Still, it would be nice to have some resiliency/robustness in the face of malformed markdown+frontmatter, or invalid data in the frontmatter's fields. This will come about gradually as we remove .unwrap() and integrate error propagation.

In the process of making the roundtripping test work, I started to have a more clear idea of how data flow should happen in the program.

Data flow and validation

I think it would be beneficial to have this kind of separation for the data flow:

First, route handlers obtain the request data as mostly stringly-typed structs right now, for example

pub struct PageEdit {
    pub id: String,
    pub uuid: String,
    pub current_title: String,
    pub title: String,
    pub content: String,
    pub layout: String,
    pub tags: String,
    pub slug: String,
    pub menu: String,
    pub published: String,
    pub featured: String,
    pub image_list: String,
    pub file_list: String,
}

I'd like to see if we can gradually turn those into actual types, for example to see if we can make the front-end send us stuff so that tags and image_listdeserialize as Vec<T> instead of getting comma-separated strings. Maybe this involves the front-end building a JSON array; I don't know.

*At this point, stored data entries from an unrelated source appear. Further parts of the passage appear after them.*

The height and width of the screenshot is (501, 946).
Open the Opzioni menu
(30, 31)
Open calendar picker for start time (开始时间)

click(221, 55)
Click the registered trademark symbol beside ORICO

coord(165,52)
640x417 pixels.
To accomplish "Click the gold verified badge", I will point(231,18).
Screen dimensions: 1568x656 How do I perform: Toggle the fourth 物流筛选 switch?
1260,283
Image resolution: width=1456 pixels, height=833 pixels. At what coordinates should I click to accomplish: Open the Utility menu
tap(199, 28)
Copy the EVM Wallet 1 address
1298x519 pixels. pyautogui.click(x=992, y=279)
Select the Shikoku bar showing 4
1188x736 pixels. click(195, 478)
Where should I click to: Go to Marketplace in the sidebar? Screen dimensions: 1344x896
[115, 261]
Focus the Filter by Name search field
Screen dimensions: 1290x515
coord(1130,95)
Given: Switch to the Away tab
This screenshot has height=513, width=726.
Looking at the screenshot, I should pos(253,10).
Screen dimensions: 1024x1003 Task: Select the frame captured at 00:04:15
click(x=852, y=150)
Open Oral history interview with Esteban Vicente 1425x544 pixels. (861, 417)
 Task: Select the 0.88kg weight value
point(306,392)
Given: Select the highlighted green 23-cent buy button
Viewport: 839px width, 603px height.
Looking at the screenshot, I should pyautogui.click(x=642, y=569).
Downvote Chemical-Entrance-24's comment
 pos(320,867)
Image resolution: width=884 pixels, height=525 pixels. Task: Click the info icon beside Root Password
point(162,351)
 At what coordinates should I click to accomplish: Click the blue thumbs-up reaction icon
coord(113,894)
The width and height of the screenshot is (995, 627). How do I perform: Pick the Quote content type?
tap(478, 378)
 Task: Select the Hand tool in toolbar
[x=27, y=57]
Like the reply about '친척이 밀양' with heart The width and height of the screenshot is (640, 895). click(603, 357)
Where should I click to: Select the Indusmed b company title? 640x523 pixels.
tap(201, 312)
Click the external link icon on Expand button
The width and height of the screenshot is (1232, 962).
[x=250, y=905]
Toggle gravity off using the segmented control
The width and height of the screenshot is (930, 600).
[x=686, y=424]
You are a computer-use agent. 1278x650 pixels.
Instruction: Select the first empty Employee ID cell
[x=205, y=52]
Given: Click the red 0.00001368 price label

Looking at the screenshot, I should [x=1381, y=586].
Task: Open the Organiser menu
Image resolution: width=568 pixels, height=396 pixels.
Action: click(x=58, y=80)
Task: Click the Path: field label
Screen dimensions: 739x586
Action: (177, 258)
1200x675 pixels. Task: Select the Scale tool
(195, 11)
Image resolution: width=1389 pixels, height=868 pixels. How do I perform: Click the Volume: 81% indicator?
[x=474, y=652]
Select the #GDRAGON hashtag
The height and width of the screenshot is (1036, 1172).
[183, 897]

Then, this request data gets validated into "real" types. For example, have a Tag type that is only constructible when one has a well-formed tag name (not empty, without forbidden characters, with normalized capitalization, etc.). Similiarly, a Slug type that would have different constraints that pertain to valid file path components. Let's call these types with values for "request parameters".
The actual work gets done internally based on validated "request parameters". This is not to have a bureaucratic organization of the code, but rather to enable edge-free programming. Summary: operate only on pre-validated data, so you need minimal error handling and special-casing during computations.
When we have to send back a response, separate the "response data" from the "internal data". For example, right now the front-end only looks at the clean_created date from a Page, which is a human-readable version of the actual data that the program cares about, which is in Page.raw_created. With this scheme, Page would lose the clean_created field, and maybe a PageResponse struct would have a human_readable_created_date field.

Implications for tests

I think a scheme above would let us have a very clean separation for unit tests:

The validation step is obvious: test that stringly-typed data from the request gets validated properly, and the validation process either returns Ok(valid_data) or Err(some_error). An error lets us know whether there is a bug in the front-end (is it sending invalid data?), or whether to present that error nicely to the user (that's not a valid tag name; pick another).
We can have mini-integration tests from known-valid data to the expected results.
We can test that response data is rendered correctly from the internal data.